TASK GOAL
Reproduce every line of the entries below verbatim.

»»

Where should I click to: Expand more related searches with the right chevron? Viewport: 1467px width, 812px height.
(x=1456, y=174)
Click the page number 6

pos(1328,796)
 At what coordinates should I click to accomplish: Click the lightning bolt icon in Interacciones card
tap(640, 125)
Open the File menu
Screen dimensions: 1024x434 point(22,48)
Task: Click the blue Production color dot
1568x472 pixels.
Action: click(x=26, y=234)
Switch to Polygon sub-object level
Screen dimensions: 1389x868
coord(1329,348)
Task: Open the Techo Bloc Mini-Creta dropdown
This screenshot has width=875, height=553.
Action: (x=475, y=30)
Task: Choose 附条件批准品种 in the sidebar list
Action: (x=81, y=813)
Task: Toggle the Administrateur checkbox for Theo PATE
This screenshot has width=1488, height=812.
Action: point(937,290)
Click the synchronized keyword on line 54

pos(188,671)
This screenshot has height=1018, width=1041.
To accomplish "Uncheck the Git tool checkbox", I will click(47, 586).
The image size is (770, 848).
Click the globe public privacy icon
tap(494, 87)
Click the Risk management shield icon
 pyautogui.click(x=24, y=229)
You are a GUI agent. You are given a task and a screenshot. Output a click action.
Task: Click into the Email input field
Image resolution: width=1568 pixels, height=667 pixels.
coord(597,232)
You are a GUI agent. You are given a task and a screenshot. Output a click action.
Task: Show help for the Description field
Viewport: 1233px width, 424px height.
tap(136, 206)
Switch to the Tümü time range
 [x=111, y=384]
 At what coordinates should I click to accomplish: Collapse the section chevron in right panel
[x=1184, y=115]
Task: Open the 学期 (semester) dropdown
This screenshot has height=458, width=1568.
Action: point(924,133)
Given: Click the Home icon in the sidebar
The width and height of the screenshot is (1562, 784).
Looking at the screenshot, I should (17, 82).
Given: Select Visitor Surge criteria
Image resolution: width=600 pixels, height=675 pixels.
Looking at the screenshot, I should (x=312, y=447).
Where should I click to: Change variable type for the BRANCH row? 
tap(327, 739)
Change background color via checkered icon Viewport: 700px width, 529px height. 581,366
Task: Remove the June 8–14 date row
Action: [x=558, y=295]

««

SOLUTION
Where should I click to: Expand more related searches with the right chevron? Viewport: 1467px width, 812px height.
(x=1456, y=174)
Click the page number 6

pos(1328,796)
 At what coordinates should I click to accomplish: Click the lightning bolt icon in Interacciones card
tap(640, 125)
Open the File menu
Screen dimensions: 1024x434 point(22,48)
Task: Click the blue Production color dot
1568x472 pixels.
Action: click(x=26, y=234)
Switch to Polygon sub-object level
Screen dimensions: 1389x868
coord(1329,348)
Task: Open the Techo Bloc Mini-Creta dropdown
This screenshot has width=875, height=553.
Action: (x=475, y=30)
Task: Choose 附条件批准品种 in the sidebar list
Action: (x=81, y=813)
Task: Toggle the Administrateur checkbox for Theo PATE
This screenshot has width=1488, height=812.
Action: point(937,290)
Click the synchronized keyword on line 54

pos(188,671)
This screenshot has height=1018, width=1041.
To accomplish "Uncheck the Git tool checkbox", I will click(47, 586).
The image size is (770, 848).
Click the globe public privacy icon
tap(494, 87)
Click the Risk management shield icon
 pyautogui.click(x=24, y=229)
You are a GUI agent. You are given a task and a screenshot. Output a click action.
Task: Click into the Email input field
Image resolution: width=1568 pixels, height=667 pixels.
coord(597,232)
You are a GUI agent. You are given a task and a screenshot. Output a click action.
Task: Show help for the Description field
Viewport: 1233px width, 424px height.
tap(136, 206)
Switch to the Tümü time range
 [x=111, y=384]
 At what coordinates should I click to accomplish: Collapse the section chevron in right panel
[x=1184, y=115]
Task: Open the 学期 (semester) dropdown
This screenshot has height=458, width=1568.
Action: point(924,133)
Given: Click the Home icon in the sidebar
The width and height of the screenshot is (1562, 784).
Looking at the screenshot, I should (17, 82).
Given: Select Visitor Surge criteria
Image resolution: width=600 pixels, height=675 pixels.
Looking at the screenshot, I should (x=312, y=447).
Where should I click to: Change variable type for the BRANCH row? 
tap(327, 739)
Change background color via checkered icon Viewport: 700px width, 529px height. 581,366
Task: Remove the June 8–14 date row
Action: [x=558, y=295]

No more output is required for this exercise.